What the task requires => Both the line below containing "Image resolution: width=723" and the line containing "Given: Click the Highlights star badge icon", along with every line between them, should be repeated exactly; no other line belongs in the answer.

(Collected data entries)

------------------------------------------------------------

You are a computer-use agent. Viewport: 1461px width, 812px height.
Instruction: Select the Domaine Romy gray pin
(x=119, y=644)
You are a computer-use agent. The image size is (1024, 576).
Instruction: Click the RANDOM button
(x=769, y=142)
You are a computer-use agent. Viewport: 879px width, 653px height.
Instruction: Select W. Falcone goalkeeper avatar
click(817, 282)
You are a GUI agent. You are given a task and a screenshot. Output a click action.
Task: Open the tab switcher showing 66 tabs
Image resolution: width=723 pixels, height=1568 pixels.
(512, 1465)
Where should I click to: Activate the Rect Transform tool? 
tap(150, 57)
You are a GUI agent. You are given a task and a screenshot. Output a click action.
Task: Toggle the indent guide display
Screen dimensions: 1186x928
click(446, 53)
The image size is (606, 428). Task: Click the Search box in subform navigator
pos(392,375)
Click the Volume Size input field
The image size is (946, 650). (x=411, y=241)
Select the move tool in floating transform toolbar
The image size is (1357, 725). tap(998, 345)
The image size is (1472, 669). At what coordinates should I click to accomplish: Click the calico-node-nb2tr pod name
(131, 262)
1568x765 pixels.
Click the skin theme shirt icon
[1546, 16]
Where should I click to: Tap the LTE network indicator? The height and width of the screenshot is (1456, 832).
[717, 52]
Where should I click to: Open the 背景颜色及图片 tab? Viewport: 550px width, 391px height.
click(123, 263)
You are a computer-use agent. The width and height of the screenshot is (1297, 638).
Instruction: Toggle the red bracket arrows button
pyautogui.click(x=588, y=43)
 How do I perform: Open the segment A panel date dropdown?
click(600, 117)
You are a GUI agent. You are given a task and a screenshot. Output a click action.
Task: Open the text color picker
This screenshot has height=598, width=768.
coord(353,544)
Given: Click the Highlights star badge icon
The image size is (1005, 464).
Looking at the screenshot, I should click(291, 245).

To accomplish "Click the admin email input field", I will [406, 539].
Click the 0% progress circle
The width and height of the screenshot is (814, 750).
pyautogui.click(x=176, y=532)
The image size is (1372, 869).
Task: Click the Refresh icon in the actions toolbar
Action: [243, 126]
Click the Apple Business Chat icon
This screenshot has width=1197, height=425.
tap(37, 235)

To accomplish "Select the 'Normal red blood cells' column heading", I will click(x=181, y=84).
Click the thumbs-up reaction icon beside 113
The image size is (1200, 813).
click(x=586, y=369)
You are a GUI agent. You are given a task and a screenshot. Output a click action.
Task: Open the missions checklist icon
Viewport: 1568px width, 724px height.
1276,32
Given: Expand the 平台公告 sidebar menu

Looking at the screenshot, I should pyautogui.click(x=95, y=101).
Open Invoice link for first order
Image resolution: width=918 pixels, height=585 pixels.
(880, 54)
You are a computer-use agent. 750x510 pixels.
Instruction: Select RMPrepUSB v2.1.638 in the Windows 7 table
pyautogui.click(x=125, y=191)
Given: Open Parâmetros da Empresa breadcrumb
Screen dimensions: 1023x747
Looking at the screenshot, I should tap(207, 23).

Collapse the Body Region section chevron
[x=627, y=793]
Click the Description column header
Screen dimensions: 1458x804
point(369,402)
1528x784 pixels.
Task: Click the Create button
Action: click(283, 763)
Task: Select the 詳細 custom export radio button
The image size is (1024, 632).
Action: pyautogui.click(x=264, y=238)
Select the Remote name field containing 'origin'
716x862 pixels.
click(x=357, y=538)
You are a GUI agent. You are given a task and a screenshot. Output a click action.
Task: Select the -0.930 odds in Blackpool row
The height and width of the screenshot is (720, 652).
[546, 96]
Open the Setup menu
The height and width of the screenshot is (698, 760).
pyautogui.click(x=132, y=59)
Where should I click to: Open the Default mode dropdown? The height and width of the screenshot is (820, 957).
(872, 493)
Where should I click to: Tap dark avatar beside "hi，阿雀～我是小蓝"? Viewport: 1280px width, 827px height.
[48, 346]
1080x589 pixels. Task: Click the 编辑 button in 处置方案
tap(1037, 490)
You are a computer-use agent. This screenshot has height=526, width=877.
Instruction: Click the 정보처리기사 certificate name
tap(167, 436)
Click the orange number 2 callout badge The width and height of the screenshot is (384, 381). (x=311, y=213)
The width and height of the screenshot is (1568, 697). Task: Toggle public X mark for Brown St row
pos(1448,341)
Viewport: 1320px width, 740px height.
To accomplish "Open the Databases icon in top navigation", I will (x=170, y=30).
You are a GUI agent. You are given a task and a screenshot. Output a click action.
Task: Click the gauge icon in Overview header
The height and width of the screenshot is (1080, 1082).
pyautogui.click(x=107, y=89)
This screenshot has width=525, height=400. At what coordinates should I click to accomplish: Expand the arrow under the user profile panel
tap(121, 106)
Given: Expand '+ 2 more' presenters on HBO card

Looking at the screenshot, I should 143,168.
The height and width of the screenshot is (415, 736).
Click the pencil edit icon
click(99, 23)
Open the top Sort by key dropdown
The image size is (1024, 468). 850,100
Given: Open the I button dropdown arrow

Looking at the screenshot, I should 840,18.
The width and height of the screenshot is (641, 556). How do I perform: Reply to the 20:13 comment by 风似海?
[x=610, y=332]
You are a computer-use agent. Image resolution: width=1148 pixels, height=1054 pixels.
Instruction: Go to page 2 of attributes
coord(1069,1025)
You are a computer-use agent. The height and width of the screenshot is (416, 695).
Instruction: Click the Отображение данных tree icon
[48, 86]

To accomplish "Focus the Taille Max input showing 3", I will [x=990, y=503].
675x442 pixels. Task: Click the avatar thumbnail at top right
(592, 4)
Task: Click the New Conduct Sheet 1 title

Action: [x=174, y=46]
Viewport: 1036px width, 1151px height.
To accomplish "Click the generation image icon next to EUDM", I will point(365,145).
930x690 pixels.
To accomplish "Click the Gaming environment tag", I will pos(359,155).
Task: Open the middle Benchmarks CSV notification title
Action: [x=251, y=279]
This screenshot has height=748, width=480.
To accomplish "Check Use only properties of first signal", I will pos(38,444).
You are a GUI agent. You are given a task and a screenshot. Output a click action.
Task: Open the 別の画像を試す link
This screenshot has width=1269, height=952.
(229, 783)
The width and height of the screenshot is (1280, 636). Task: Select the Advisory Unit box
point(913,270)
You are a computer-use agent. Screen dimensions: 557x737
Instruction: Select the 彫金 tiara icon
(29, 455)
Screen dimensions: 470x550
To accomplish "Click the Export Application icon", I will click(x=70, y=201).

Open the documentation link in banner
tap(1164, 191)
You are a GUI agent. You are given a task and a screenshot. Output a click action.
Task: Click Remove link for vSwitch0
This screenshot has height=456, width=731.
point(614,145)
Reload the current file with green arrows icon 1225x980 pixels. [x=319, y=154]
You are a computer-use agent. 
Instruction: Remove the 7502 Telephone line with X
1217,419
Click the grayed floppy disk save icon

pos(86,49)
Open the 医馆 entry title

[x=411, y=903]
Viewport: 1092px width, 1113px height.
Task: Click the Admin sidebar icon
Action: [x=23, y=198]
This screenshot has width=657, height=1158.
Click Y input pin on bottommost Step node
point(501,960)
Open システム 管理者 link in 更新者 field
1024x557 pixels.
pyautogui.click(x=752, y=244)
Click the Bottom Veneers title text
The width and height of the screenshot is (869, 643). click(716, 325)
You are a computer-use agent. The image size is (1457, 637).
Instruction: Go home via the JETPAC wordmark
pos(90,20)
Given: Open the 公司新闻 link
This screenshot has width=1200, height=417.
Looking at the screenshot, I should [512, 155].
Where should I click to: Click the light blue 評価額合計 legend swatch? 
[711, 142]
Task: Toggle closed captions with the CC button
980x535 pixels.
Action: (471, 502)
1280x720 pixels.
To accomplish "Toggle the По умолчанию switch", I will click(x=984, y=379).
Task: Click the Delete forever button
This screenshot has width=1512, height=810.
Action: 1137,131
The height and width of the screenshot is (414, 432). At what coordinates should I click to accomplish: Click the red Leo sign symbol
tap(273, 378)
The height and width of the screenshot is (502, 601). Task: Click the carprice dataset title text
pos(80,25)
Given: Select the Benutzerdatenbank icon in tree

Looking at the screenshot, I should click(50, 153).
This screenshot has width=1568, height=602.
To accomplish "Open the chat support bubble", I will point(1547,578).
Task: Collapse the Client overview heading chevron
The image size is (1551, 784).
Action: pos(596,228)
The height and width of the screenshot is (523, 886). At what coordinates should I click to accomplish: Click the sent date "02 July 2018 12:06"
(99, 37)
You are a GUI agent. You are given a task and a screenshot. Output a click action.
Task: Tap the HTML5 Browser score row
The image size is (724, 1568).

------------------------------------------------------------

Solution to this problem =>
Image resolution: width=723 pixels, height=1568 pixels.
(512, 1465)
Where should I click to: Activate the Rect Transform tool? 
tap(150, 57)
You are a GUI agent. You are given a task and a screenshot. Output a click action.
Task: Toggle the indent guide display
Screen dimensions: 1186x928
click(446, 53)
The image size is (606, 428). Task: Click the Search box in subform navigator
pos(392,375)
Click the Volume Size input field
The image size is (946, 650). (x=411, y=241)
Select the move tool in floating transform toolbar
The image size is (1357, 725). tap(998, 345)
The image size is (1472, 669). At what coordinates should I click to accomplish: Click the calico-node-nb2tr pod name
(131, 262)
1568x765 pixels.
Click the skin theme shirt icon
[1546, 16]
Where should I click to: Tap the LTE network indicator? The height and width of the screenshot is (1456, 832).
[717, 52]
Where should I click to: Open the 背景颜色及图片 tab? Viewport: 550px width, 391px height.
click(123, 263)
You are a computer-use agent. The width and height of the screenshot is (1297, 638).
Instruction: Toggle the red bracket arrows button
pyautogui.click(x=588, y=43)
 How do I perform: Open the segment A panel date dropdown?
click(600, 117)
You are a GUI agent. You are given a task and a screenshot. Output a click action.
Task: Open the text color picker
This screenshot has height=598, width=768.
coord(353,544)
Given: Click the Highlights star badge icon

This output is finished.